Estimates of instantaneous mortality rates based upon catch-curve analyses depend upon several important assumptions (Ricker 1975). Specifically, it assumes that the population being tested is closed, with no immigration or emigration, and that all age classes are equally recruited to the fishing gear. Populations of G. maculatus are generally considered to be demographically open (Waters et al. 2000), due to their significant dispersal capabilities, however, other studies have used this technique on open populations (Sandström and Thoresson 1988, Irvine et al. 2007, Windsland 2014). The assumption of a closed population is assuming a study system with a standing stock of individuals, of which recruits are added to through time (Ricker 1975). G. maculatus typically die at one year of age, and so my sampling does not reflect mortality in a standing stock, rather, it is only considering these new recruits. In essence, this analysis is based around a daily stock recruitment model, rather than an annual one. Furthermore, Ricker’s initial methodology was based around using fish that were grouped into year classes rather than day classes, and most subsequent applications of the method have used year class fish (Hoffnagle and Timmons 1989, Restrepo et al. 2007, Kell et al. 2013). However, the technique has been applied to day class fish (Essig and Cole 1986) and to G. maculatus specifically (Barriga et al. 2012). Due to the prevalence of this technique, and that I am only treating each daily cohort as a closed population, I believe that my results are robust enough to be interpreted with caution. While I do not claim they represent a ‘true’ measure of mortality, they are still useful to draw inference from.

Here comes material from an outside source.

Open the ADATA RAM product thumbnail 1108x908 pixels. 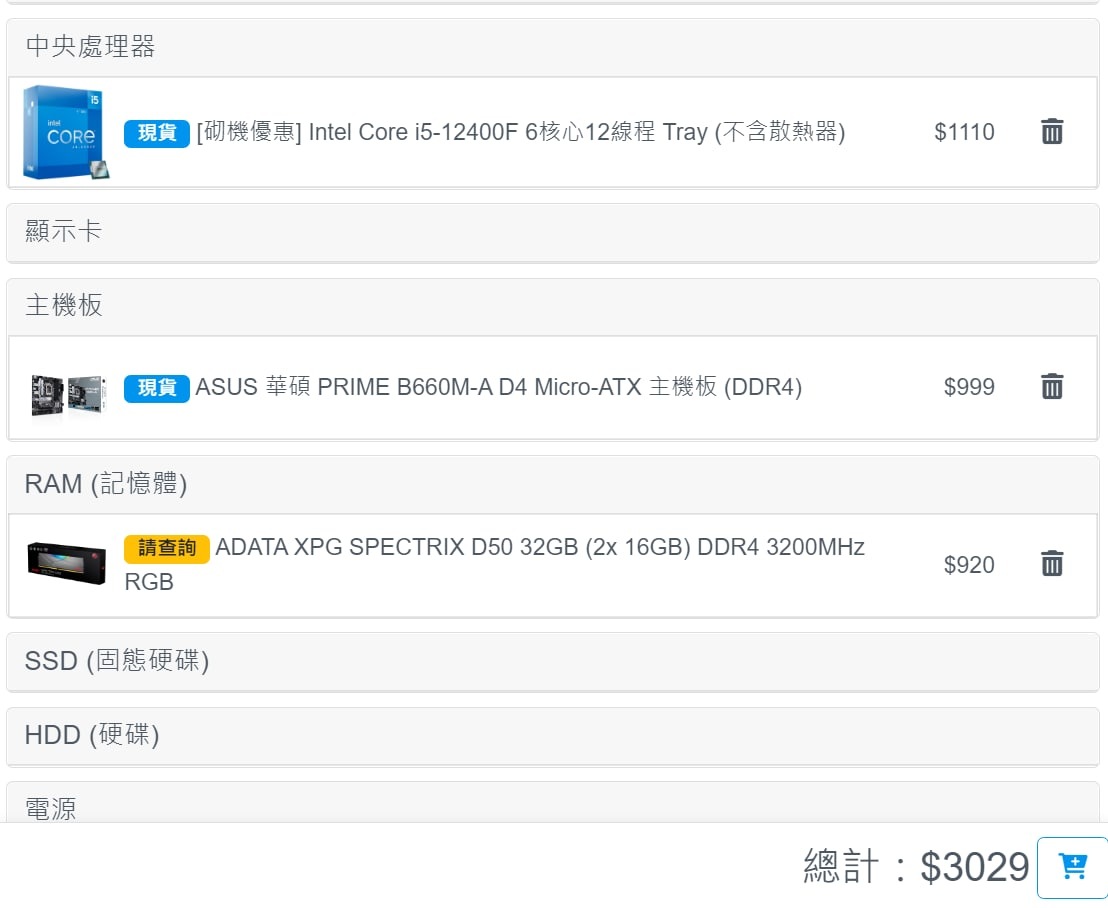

This study has demonstrated that there appears to be little relationship with the quality of recruiting G. maculatus and their relative mortality rates. There did appear to be a trend towards lower rates of mortality when fish were higher quality, but this may require higher sample sizes and longitudinal sampling of a cohort to validate. These results suggest that understanding dispersal may be a critical factor in studies of mortality, and that sources of mortality may operate indiscriminately on phenotypically different populations. They also suggest that a ‘phenotypically’ superior G. maculatus individual may not experience lower mortality, and have therefore have implications for the carry-over effects that individuals may experience post-settlement.